Given the comparison one can make between ENIAC (1945) and a PC today, we can wonder if in 80 years, one will have Aurora computing power multiplied by X, in a chip implanted in the brain.
Reply
bit_user

domih said:
Given the comparison one can make between ENIAC (1945) and a PC today, we can wonder if in 80 years, one will have Aurora computing power multiplied by X, in a chip implanted in the brain.
No. You can't just scale up compute power by an arbitrary amount.

More importantly, energy efficiency is becoming an increasing limitation on performance. Lisa Su had some good slides about this, in a presentation earlier this year on achieving zetta-scale, but they were omitted by the article on this site about it and I didn't find them hosted anywhere I could embed from my posts on here.

This is just about the only time I would ever recommend reading anything on WCCFTech, but their coverage of this presentation was surprisingly decent and a lot more thorough (and timely) than Toms':
https://wccftech.com/amd-lays-the-path-to-zettascale-computing-talks-cpu-gpu-performance-plus-efficiency-trends-next-gen-chiplet-packaging-more/
Reply
domih

bit_user said:
No. You can't just scale up compute power by an arbitrary amount.

More importantly, energy efficiency is becoming an increasing limitation on performance. Lisa Su had some good slides about this, in a presentation earlier this year on achieving zetta-scale, but they were omitted by the article on this site about it and I didn't find them hosted anywhere I could embed from my posts on here.
I gently and philosophically disagree. You're assuming scaling the same kind of technology, which I agree has limits in terms of density and energy. However, today's PC are using technologies very different from ENIAC 80 years ago. So we should assume that tiny 'intelligent' devices in 80 years will also use very different technologies compared to the ones of today.

I stand by my prediction, unfortunately the majority of us will be eating dandelions by the root when it happens.
Reply
bit_user

domih said:
You're assuming scaling the same kind of technology, which I agree has limits in terms of density and energy.
Yes, because physics.

domih said:
However, today's PC are using technologies very different from ENIAC 80 years ago. So we should assume that tiny 'intelligent' devices in 80 years will also use very different technologies compared to the ones of today.

I stand by my prediction, unfortunately the majority of us will be eating dandelions by the root when it happens.
If you're going to appeal to some unfathomable technology, then you don't get to extrapolate. But, you don't even need to! Absent the constraints of any known physics or theory of operation, it's just a childish fantasy.

There are other examples we can look at, to see what happens when people blindly extrapolate trends. In the 1950's, sci fi writers tended to observe how quickly we were progressing towards entering the space race. They assumed this progress would continue unabated, and that we'd all be taking pleasure trips to orbital resorts or lunar bases, by the 2000's. Permanent human habitations on Mars was a veritable certainty.

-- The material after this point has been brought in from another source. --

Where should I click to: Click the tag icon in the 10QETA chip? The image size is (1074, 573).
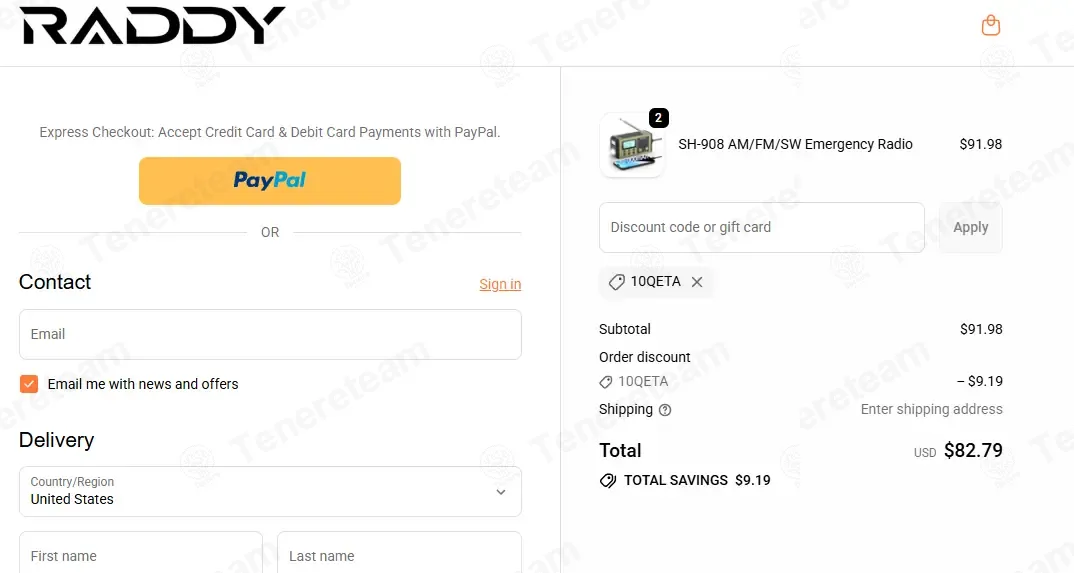(616, 282)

Energy is another trend that got mis-extrapolated. For instance, they saw the nuclear energy revolution and what impact it had on energy prices and predicted energy would become so abundant that it would be virtually free. This underpinned predictions of ubiquitous flying cars, jetpacks, etc. I think this also ties in with ideas about ubiquitous space travel.
Reply
TerryLaze

bit_user said:
If you're going to appeal to some unfathomable technology, then you don't get to extrapolate. But, you don't even need to! Absent the constraints of any known physics or theory of operation, it's just a childish fantasy.
Nobody is going to implant a traditional CPU into a brain anyway, that's just crazy, the effort for upgrades and maintenance would just be way too much, if it would restore some lost functions (like sight or the use of your limbs) maybe but for anybody else it would be too much to deal with.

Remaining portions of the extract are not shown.